The Commission’s proposed consolidation of Rules 3-01 and 3-12 would streamline Regulation S-X, which the proposing release says would make the age of financial statement requirements easier to apply. The SEC is proposing to adopt new Rule 3-01(a), which would provide that the date of the most recent balance sheet included in a registration statement or proxy statement must be updated to comply with that section’s requirements as if the effective date of the registration statement, or proposed mailing date in the case of a proxy statement, were the filing date.

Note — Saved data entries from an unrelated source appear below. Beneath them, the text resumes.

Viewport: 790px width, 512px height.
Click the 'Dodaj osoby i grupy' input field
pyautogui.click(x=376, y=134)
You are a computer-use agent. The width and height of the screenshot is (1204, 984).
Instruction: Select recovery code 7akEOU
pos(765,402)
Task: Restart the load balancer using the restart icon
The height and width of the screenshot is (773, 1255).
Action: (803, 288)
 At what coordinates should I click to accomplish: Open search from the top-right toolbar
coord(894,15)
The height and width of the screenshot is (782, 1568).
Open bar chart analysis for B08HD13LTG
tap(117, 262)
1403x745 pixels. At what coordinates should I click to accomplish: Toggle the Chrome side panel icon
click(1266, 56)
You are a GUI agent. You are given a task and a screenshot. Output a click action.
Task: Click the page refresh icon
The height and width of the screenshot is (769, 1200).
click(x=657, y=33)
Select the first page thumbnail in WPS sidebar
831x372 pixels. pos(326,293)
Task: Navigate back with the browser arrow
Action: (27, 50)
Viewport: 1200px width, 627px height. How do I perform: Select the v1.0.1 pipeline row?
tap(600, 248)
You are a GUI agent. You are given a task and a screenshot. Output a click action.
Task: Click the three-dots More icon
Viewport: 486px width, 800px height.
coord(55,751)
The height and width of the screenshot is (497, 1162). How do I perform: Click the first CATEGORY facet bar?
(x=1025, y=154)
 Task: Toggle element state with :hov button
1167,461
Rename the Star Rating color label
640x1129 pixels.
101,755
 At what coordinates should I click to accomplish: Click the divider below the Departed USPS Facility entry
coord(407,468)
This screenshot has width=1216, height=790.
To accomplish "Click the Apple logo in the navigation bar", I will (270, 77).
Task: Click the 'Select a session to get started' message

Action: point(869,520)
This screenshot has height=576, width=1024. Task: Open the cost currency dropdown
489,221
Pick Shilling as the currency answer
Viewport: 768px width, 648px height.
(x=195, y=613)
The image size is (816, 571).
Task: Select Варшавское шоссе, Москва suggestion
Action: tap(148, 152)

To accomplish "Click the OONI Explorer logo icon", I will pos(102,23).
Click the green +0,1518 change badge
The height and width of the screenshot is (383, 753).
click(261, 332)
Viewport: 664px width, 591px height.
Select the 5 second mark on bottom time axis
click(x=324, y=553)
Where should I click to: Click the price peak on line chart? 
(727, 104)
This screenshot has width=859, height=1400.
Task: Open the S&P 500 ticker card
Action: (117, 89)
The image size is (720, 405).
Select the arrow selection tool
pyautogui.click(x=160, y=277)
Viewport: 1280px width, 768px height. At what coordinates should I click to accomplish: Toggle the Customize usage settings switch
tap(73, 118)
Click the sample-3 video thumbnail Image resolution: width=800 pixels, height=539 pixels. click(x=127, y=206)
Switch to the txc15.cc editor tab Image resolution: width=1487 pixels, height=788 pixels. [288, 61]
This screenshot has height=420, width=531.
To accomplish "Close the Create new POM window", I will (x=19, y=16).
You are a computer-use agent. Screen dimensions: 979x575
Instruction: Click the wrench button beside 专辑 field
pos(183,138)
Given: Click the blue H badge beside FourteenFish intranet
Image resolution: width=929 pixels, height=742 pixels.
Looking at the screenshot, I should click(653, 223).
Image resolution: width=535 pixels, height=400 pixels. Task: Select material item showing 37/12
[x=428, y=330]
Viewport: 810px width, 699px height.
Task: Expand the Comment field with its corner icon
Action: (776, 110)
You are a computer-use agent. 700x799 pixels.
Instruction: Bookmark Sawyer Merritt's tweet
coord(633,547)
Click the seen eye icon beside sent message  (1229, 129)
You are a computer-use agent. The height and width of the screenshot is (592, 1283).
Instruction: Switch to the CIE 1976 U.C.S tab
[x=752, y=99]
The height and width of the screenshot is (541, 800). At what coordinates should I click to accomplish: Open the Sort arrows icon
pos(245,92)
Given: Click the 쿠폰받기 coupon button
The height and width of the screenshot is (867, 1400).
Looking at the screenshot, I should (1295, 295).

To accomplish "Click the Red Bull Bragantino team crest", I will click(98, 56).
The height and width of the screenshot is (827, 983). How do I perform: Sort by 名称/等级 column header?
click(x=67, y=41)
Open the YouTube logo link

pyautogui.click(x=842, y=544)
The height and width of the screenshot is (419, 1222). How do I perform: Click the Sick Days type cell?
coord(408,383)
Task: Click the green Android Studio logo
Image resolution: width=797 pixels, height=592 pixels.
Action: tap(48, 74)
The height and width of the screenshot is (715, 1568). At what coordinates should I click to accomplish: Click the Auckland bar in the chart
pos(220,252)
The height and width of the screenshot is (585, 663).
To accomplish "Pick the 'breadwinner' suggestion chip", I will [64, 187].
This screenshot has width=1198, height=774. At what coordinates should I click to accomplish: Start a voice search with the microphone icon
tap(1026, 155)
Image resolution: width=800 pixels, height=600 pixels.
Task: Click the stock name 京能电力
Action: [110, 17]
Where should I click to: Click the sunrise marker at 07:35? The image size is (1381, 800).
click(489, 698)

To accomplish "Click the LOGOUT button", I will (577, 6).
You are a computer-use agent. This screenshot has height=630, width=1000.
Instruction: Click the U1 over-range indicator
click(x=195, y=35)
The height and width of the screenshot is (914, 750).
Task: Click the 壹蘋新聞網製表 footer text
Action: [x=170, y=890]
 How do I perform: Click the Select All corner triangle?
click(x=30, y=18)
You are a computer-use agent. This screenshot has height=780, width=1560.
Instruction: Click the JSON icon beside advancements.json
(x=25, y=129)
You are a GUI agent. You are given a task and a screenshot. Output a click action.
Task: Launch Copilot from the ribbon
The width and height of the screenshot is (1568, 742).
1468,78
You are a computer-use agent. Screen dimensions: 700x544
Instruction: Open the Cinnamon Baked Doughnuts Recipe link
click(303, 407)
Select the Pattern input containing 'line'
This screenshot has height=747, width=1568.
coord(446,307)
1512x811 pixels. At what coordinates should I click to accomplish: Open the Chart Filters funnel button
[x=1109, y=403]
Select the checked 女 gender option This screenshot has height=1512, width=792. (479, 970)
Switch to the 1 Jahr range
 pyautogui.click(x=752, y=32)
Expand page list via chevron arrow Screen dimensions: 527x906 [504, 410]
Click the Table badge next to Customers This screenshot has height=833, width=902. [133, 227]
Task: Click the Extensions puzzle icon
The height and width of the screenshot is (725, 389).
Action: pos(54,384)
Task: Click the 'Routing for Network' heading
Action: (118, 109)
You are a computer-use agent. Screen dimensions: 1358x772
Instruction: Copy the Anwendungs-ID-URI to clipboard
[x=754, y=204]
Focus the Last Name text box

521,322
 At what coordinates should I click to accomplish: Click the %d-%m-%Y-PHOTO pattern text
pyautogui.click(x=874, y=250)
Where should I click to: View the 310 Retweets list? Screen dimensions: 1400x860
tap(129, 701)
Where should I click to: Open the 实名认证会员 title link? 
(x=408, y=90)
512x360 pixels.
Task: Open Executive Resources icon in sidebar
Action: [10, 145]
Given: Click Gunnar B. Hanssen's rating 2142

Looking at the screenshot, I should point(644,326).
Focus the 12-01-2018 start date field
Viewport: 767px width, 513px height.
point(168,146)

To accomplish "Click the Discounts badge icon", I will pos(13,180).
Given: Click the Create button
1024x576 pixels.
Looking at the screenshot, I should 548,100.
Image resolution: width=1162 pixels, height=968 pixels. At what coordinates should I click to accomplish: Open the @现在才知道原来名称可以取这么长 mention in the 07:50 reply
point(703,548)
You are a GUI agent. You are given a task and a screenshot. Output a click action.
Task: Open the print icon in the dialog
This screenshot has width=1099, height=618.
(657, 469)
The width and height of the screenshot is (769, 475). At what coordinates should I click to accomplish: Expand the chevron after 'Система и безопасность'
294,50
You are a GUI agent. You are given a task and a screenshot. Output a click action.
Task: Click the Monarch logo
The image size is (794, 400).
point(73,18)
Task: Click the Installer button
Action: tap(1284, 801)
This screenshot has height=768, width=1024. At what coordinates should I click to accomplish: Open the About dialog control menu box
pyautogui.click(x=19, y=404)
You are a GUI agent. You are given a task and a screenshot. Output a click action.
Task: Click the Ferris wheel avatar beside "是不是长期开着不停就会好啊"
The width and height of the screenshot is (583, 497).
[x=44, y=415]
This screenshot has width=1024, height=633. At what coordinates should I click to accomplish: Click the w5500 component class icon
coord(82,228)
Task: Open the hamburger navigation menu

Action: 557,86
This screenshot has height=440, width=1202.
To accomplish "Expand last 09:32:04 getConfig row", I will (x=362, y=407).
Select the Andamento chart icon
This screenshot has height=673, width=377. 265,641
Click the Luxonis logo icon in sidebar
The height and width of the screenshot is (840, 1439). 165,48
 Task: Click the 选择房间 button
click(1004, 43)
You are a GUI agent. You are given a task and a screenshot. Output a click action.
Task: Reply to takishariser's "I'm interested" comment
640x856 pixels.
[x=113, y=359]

Transition Reports and Technical Amendments
The Commission proposes amendments to Exchange Act Rules 13a-10 and 15d-10, which set forth the Commission’s requirements with respect to transition reports upon a change in fiscal year, to incorporate the proposed semiannual reporting option. The Commission is also proposing a wide range of technical amendments to conform existing rules and forms to incorporate the proposed optional semiannual reporting frequency.
Comments
The proposing release includes numerous specific questions about a wide range of topics concerning the move to optional semiannual reporting, as well as more general requests for comment. Comments will be due within 60 days from publication of the proposing release in the Federal Register.
– Dave Lynn
The CAQ’s SEC Regulations Committee meets periodically with the SEC Staff to discuss emerging financial reporting issues relating to SEC rules and regulations. The CAQ recently published the highlights from the joint meeting of the SEC Regulations Committee and the Staff that took place on March 12, 2026. The topics addressed include:
– Smaller Reporting Company status following a change in fiscal year end;
– Smaller Reporting Company status determination when annual revenues previously exceeded $100 million;
– Corporation Finance Interpretations 130.05 and filer status determination upon consummation of a de-SPAC transaction; and
– Filing interim financial information for private operating company when a reverse merger between two operating companies occurs after fiscal quarter end, but before Form 10-Q is due.
As always, these highlights offer useful insights into the Staff’s approach on a wide range of financial reporting issues.